Anyone have an opinion on Fiber Lite dog boxes?

Thanks


----------



## KNorman (Jan 6, 2003)

I wouldn't touch one.


----------



## GulfCoast (Sep 24, 2007)

From what I have seen they get very hot.


----------



## KNorman (Jan 6, 2003)

A few years ago, at a local test, a handler I know had a dog chew the fiberglass. Dog died in the box. I'm glad I wasn't there.

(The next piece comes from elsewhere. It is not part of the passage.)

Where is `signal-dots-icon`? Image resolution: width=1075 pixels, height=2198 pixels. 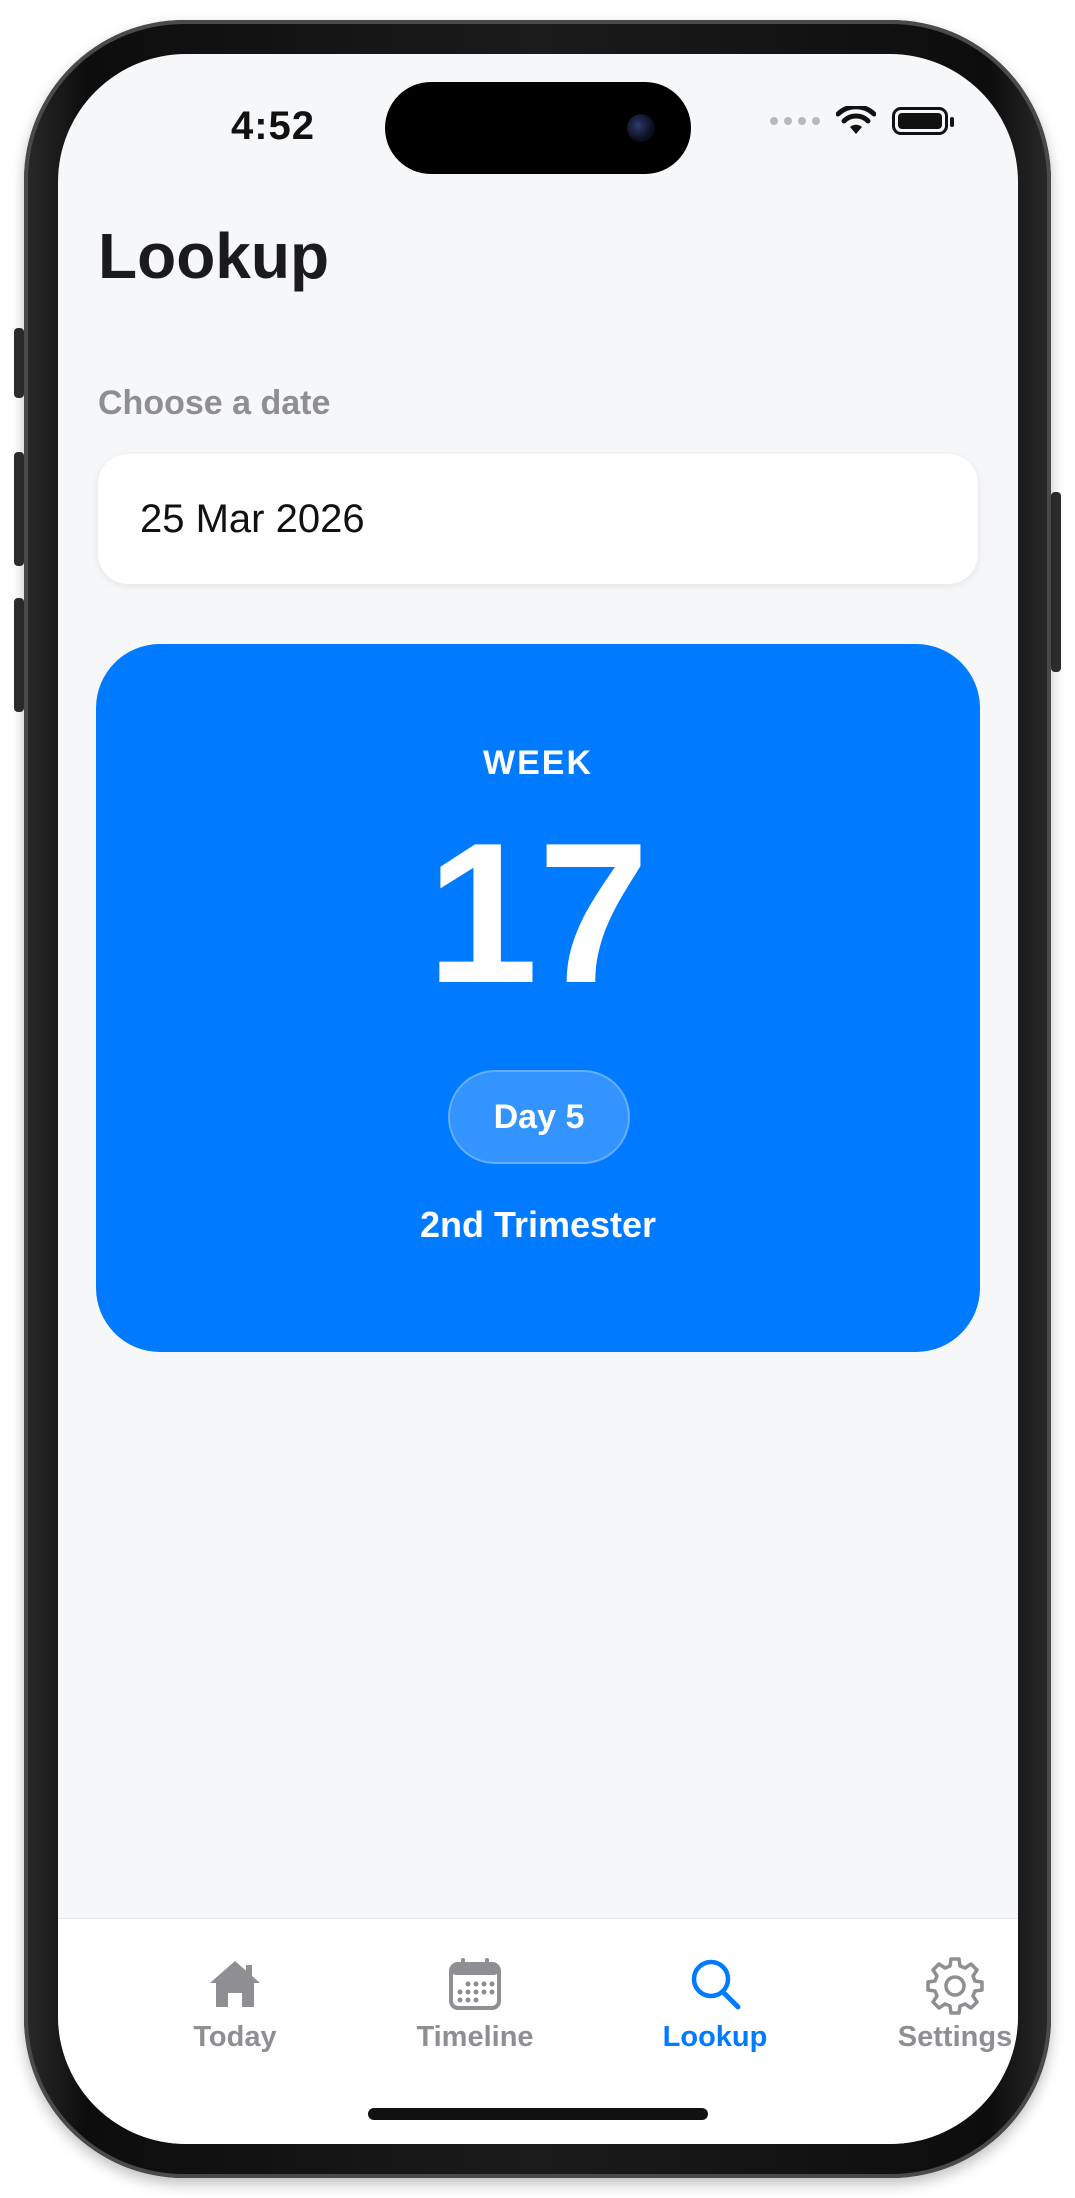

That may have been a one in a million occurance, but it was enough to flare me off fiberglass boxes.


----------



## Zman1001 (Oct 15, 2009)

I recently got one and I think it is great. I purchased the single box. It is well made. It is light. It has 2 large vents on each of the sides (total of 4 vents) that allow for air flow. They do offer a fan, but I chose to not get one and instead just use a endless breeze that I place at the vent. 

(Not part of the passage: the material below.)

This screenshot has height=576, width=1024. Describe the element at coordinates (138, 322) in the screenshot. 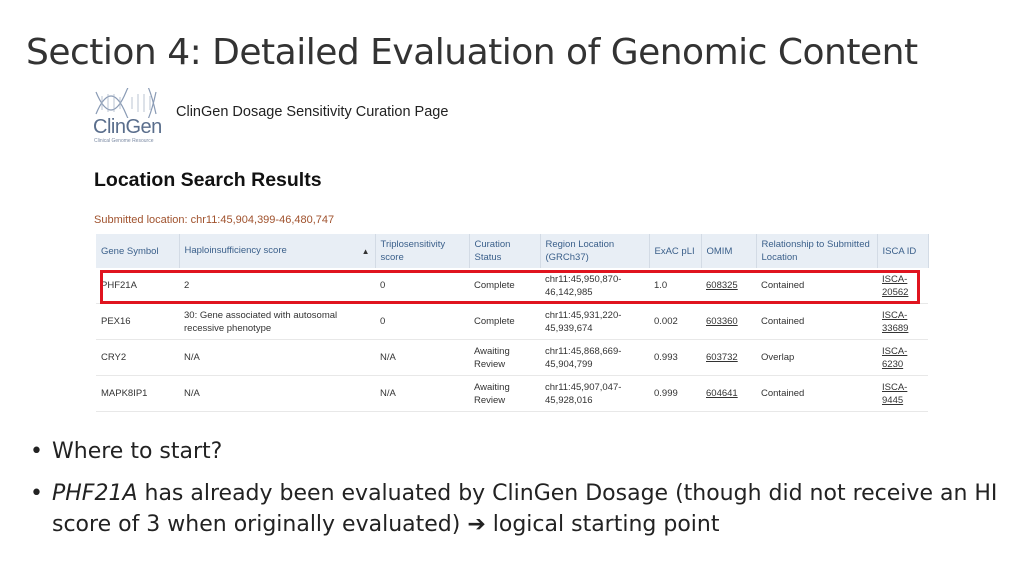

I see `cell-gene: PEX16` at that location.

It has kept my pup very cool on days when the sun was beating. 

My box does not have any rough edges inside that would allow the pup to chew on, but I also do not have a chewer, either.

I decided to purchase mine after seeing someone else who had a 2 hole, with top storage. He had his for a few months and really liked it. I also received feedback from another person who had on on RTF and he did not say anything bad about it, except that he needed to get rid of it due to changing trucks, but was thinking of getting another one.

I live in Virginia and have experienced some pretty hot days here, without problem

PM me if you have any questions or would like some pictures.


----------



## Blklab (Aug 1, 2003)

Thanks for the replies guys. I saw a new two hole only used a couple of times here by me on craigs list for 350 so I thought I would ask. But after a few of these comments I think I will pass.


----------